X86 was chosen to demonstrate how to scrub in the face of a particularly complex
set of register super-/sub-register relationships along with non-uniform naming
even within a register class. It uses a fully custom match and replace
algorithm. The Lanai implementation demonstrates the other end of the spectrum,
where super-/sub-registers all have the same names anyway so effectively they do
not matter for matching purposes. The Lanai implmentation exercises generic
routine that other targets may also use to implement scrubbing.

The x86 regular expression intentionally does not substitute for [re]?sp and
[re]?ip because it's likely that tests will want to match based on addressing
mode. Lanai does not match anything other than r[0-9]+ for similar reasons.

Diff Detail

Event Timeline

greened created this revision.Jan 7 2022, 11:05 AM
greened requested review of this revision.Jan 7 2022, 11:05 AM
sebastian-ne added a subscriber: sebastian-ne.

The implementation looks fine to me, but I’m not sure what the goal is.

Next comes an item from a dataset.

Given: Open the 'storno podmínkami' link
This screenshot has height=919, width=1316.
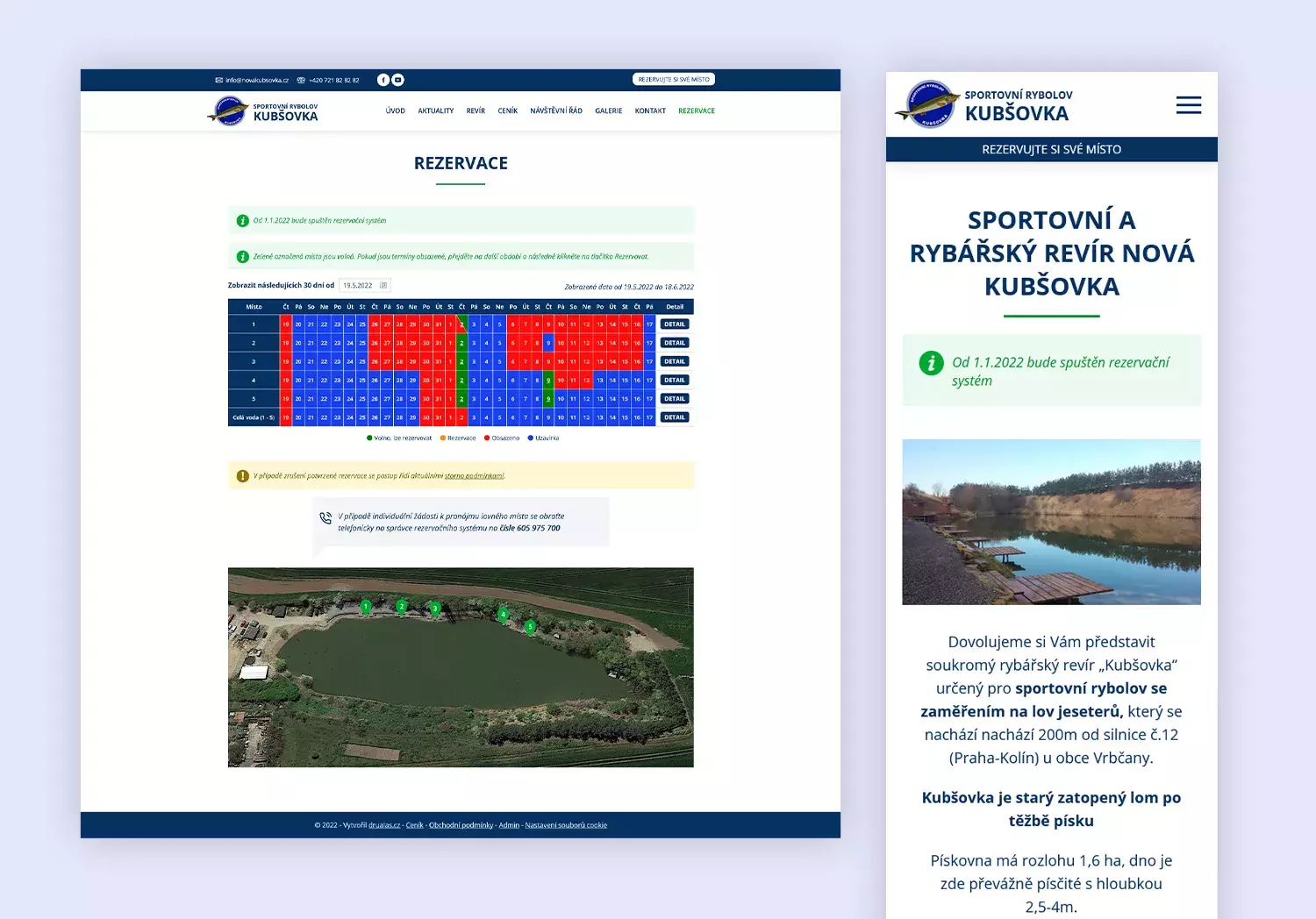Looking at the screenshot, I should (474, 476).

The only advantage I see is that if the register allocation changes, the test still passes without needing changes.
But, I find the checks with regexes hard to read. The length of the regex doesn’t improve the readability either.
The names for the matches are generated from the register names, so if the register allocation changed in some commit (though the test keeps passing) and someone re-generates the test later, all the match names change – possibly on a commit that is unrelated to the one that changed the register allocation.

Using <instruction name>+<counter> like the MIR-check script does could alleviate the second issue.

The implementation looks fine to me, but I’m not sure what the goal is.

Same as the goal for other checks: make them more robust in the face of non-relevant changes.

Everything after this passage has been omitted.